▶ What to do
Render the material from the line containing "This screenshot has width=613, height=373." through the end of the material as a two-column CSV with the header input,output. Each row pairs a text with its answer, each in its own quoted field, with line breaks replaced by spaces.

(Saved data entries)
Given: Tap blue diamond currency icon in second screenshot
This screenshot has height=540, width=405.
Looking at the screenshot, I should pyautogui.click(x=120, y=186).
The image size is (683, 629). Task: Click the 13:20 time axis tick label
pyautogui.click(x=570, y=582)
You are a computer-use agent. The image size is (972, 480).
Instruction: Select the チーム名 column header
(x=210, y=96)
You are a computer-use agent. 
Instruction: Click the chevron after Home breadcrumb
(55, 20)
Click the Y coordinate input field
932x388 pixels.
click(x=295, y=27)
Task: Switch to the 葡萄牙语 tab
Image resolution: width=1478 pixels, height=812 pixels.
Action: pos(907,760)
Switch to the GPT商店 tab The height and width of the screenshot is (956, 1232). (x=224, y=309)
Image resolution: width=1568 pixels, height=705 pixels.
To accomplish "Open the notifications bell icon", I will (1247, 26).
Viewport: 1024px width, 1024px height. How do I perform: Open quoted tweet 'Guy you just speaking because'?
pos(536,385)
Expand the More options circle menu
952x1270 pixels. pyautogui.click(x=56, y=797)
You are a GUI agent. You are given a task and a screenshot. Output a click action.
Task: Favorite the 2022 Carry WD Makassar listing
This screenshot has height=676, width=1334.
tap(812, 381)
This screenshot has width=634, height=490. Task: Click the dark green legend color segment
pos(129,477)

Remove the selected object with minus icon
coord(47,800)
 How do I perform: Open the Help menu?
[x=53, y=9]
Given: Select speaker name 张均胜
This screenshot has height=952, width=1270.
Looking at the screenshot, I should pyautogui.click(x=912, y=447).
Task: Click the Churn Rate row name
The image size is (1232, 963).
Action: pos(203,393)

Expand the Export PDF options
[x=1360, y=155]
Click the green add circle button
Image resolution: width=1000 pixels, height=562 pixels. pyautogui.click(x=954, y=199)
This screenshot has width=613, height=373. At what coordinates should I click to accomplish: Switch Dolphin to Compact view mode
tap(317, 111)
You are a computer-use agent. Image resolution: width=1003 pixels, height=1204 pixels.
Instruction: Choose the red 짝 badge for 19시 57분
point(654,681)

▶ Exercise answer
input,output
"This screenshot has width=613, height=373. At what coordinates should I click to accomplish: Switch Dolphin to Compact view mode","tap(317, 111)"
"You are a computer-use agent. Image resolution: width=1003 pixels, height=1204 pixels. Instruction: Choose the red 짝 badge for 19시 57분","point(654,681)"